The problem was that Mr. Richardson was never around, and the entire floor seemed like a tomb. After spending several weeks trying to make sense of his generally incomprehensible prose, I met with the old man and showed him what I had done, which included, among other things, correcting his capitalization of practically every other word in the manuscript. “I don’t know what they teach you at Davidson these days, but you are inflexible and you are fired!” he muttered, turned his back and stomped out of my office. I had been there only three weeks.
Okay, maybe this did not turn out quite as I expected, but I knew there were plenty of other jobs just waiting for me. As I left the building, I noticed an employment agency, thought, what the heck, and went in. During my interview, the employment specialist asked me what I had been doing in my last job. I replied that I had been editing a memoir. “Oh,” she said, “the old man from Vicks? You are the fourth person to come in here. How long did you last?” She was not able to help me because they did not handle entry-level positions, so she suggested I look in the classified section of the Times.

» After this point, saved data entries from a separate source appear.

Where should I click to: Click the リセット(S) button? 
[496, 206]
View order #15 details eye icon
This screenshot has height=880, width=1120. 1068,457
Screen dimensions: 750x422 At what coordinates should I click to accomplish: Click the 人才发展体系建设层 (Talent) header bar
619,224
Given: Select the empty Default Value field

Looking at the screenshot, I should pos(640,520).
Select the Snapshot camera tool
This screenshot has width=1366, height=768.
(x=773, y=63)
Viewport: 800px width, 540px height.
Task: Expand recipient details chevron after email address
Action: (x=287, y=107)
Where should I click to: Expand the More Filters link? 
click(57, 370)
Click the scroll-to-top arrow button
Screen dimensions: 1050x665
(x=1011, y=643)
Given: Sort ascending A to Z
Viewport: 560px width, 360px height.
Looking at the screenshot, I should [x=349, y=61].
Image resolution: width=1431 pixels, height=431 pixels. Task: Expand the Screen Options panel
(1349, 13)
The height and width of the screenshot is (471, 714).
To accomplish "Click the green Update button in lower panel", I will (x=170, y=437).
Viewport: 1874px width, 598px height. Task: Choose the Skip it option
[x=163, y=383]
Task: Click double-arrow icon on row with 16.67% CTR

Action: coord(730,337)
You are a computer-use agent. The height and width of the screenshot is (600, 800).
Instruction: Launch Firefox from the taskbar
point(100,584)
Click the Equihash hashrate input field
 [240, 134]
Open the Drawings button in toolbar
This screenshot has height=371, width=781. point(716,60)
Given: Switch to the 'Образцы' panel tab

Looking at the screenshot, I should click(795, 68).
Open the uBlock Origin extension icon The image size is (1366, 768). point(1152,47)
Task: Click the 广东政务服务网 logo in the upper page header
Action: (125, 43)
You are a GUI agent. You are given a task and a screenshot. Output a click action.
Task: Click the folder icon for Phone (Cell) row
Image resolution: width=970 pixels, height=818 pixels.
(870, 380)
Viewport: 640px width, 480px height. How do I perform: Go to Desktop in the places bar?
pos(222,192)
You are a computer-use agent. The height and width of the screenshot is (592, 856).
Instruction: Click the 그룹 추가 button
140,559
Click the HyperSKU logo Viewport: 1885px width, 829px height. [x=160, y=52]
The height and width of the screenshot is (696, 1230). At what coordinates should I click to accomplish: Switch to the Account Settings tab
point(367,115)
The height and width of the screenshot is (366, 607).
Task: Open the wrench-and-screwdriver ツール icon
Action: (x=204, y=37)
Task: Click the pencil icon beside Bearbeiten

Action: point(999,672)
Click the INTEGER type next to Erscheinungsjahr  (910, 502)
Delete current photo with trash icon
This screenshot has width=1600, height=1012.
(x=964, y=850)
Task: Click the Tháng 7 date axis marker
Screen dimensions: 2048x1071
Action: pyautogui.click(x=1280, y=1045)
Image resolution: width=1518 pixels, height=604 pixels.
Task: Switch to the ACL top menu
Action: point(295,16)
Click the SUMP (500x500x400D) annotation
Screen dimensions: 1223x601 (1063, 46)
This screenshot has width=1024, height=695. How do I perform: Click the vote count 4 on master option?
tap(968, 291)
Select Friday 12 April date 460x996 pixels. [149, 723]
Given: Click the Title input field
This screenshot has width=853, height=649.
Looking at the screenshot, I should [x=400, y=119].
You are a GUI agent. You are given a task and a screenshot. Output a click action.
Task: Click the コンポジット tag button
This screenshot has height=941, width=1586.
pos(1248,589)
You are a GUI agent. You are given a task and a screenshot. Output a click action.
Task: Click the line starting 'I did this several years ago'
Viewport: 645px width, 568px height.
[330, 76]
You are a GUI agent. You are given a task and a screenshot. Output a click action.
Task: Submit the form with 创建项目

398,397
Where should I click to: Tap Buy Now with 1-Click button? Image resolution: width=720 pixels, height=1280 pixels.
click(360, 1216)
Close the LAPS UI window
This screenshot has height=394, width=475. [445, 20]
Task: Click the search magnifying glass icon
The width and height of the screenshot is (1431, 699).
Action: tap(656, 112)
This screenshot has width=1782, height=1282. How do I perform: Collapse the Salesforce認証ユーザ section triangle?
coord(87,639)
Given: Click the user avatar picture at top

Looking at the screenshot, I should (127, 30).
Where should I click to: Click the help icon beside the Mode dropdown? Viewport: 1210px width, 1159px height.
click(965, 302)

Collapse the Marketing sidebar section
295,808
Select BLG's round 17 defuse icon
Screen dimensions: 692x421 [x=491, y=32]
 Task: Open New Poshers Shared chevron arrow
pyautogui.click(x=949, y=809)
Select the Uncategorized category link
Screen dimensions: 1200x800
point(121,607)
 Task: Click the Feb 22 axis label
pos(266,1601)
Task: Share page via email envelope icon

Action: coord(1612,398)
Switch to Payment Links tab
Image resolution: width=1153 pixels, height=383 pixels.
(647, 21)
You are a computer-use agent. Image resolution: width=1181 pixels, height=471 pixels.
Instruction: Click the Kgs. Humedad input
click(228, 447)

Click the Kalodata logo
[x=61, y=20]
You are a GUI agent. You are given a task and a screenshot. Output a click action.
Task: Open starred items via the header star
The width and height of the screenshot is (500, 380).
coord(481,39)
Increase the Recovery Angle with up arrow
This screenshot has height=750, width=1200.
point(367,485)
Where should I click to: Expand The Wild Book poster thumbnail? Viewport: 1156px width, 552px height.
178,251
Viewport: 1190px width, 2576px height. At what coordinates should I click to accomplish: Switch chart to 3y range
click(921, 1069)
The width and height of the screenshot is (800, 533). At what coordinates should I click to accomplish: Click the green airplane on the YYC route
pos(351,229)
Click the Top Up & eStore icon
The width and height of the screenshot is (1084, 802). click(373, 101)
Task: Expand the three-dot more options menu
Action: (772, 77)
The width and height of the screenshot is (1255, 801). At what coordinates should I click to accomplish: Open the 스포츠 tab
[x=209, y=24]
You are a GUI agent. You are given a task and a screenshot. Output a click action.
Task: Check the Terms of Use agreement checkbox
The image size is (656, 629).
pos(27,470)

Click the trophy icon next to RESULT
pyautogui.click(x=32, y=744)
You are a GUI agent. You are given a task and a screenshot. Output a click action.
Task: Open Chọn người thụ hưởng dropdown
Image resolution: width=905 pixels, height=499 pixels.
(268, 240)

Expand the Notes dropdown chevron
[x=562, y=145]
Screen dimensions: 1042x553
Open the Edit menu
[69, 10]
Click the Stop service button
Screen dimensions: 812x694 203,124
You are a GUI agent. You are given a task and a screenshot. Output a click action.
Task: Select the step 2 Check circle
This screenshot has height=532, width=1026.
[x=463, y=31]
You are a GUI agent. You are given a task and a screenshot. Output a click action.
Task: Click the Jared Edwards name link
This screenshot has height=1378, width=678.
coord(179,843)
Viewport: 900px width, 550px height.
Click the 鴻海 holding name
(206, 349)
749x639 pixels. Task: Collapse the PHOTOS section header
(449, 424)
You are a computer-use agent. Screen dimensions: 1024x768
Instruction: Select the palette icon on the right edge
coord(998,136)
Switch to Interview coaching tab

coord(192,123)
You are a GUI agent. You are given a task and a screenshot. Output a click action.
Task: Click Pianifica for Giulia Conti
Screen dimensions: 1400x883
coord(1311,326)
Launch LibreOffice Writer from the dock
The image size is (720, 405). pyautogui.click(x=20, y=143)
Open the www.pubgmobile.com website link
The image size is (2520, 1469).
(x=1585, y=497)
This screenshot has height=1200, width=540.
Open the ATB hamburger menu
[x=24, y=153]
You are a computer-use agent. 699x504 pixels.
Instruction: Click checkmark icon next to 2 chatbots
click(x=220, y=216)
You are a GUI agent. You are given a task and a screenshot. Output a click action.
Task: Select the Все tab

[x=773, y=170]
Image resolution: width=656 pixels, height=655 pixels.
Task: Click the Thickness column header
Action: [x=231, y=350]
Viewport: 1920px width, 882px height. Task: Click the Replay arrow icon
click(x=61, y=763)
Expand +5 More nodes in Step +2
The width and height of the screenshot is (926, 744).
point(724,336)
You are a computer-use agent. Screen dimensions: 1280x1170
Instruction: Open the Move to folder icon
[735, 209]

My strategy was to scour the classified ads in the New York Times, find the largest employment agency, and offer myself to the New York workforce. One company seemed an obvious choice since it advertised on practically every page. I went there first thing the next morning. While I was waiting to be interviewed, a young woman gave me a questionnaire to fill out, which I brought with me to the interview. The employment specialist introduced herself as Marsha. After noting that there was virtually nothing on the list I could do— stuff like typing, stenography, or filing—Marsha looked me in the eye, frowned, and said, “Joseph, there is really nothing you can do. We have no place for you.”
“What do you mean, no place?” I exclaimed. “I can do lots of things—I am a college graduate, a graduate school student, and I have just been editing a memoir. This is ridiculous!”
“OK,” she replied. “You are a clerk. But we don’t have any clerk openings right now.”
“I am not a clerk!” I exclaimed, almost shouting. I was furious.
Just as I was reporting the humiliating interview to Embry over dinner, the phone rang, and it was Marsha. Her voice sounded much kinder than it had that morning.
“Joseph,” she said. “I am very pleased to say we have a job for you, and it is a very good one.”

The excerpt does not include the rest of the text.